(Urgent Question): To ask the Secretary of State for Housing, Communities and Local Government if he will make a statement on the appointment of Sir Roger Scruton as the chair of the Building Better, Building Beautiful Commission.
On 3 November I announced that I would convene a Building Better, Building Beautiful commission. The aim of the commission will be to champion beauty in the built environment, as an integral part of the drive to build the homes that our communities need.
Building more homes to address the housing shortage is one of the central challenges that we face as a country. As sources such as the British Social Attitudes Survey show us, most people now accept the need for new homes, but we must ensure that we are building homes in the right places, and homes of high quality, in order to gain the support of local people.
Part of making the housing market work for everyone is ensuring that what we build is built to last, and that it respects the integrity of our existing towns, villages and cities. That will become increasingly important as we look to create new settlements across the country, and invest in the infrastructure and technology needed to ensure that they are thriving and successful places. The commission will make practical recommendations for the Government to consider, to help to ensure that new developments meet the needs and expectations of communities, making them more likely to welcome rather than resist new development.
In the selection of commissioners, my priority is to assemble experts who can provide real expertise and challenge on design quality, and a commitment to building places that communities value and support. Professor Sir Roger Scruton is a global authority on aesthetics, and was knighted for services to philosophy, teaching and public education in 2016. He is one of the country’s leading living philosophers. His commitment to promoting beauty in the built environment is well known, and he has published extensively on the subject. He was an adviser on design to the coalition Government.
As this was an advisory appointment, due diligence checks were carried out and considered prior to Sir Roger Scruton’s selection as unpaid chair. With his experience and commitment to this important agenda, Sir Roger is the right person to chair the Building Better, Building Beautiful Commission.

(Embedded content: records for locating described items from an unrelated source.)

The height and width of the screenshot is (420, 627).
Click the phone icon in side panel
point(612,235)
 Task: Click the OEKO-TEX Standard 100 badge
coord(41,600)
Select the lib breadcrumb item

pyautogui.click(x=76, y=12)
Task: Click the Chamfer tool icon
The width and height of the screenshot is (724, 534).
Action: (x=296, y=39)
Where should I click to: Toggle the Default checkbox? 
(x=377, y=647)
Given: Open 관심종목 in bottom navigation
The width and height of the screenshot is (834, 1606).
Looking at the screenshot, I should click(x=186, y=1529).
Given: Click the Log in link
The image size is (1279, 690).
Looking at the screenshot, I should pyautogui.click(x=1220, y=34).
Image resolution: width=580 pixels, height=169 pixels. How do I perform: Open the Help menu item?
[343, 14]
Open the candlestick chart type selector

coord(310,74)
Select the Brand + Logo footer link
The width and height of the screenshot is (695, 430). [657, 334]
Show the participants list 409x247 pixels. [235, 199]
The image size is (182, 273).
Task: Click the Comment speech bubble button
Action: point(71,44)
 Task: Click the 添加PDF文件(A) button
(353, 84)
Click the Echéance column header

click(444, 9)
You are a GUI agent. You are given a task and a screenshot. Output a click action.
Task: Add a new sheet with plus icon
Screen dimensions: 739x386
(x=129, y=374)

Thank you for granting the urgent question, Mr Speaker.
Across the country and in the House, there have been considerable concerns about the appointment of Sir Roger Scruton, especially as his views have become more widely known. Can the Secretary of State confirm that, as part of the appointment process, he was made aware of Sir Roger’s previously expressed views? If he was, what consideration did he give to those views in relation to Sir Roger’s suitability for such an important post? If he was not, is he not just a bit embarrassed that due process was not followed?
Order. Mr Bacon, you are normally a most civilised and urbane fellow. I cannot imagine what has got into you. I know that you know all about building and houses, and that you can dilate on those matters with great eloquence and at any length specified. We will hear from you ere long—
Of course it is excellent—excellent for you and, no doubt, excellent for the House, excellent for Norfolk and excellent for the nation—but in the meantime, you should exercise just a degree of patience, and entertain the possibility that someone might express a view, legitimately, that differs from your own.
Will the Secretary of State tell us whether the Nolan principles apply to this post? Does he consider the views that Sir Roger has expressed to be appropriate for the post of chair of the commission? The primary focus of the Building Better, Building Beautiful Commission is to seek to address
“how new settlements can be developed with greater community consent”.
We support that aim, which is why we have launched our own planning commission, but communities are more than just bricks and mortar and planning processes. They are about people—people from diverse backgrounds —and good planning should foster good community cohesion.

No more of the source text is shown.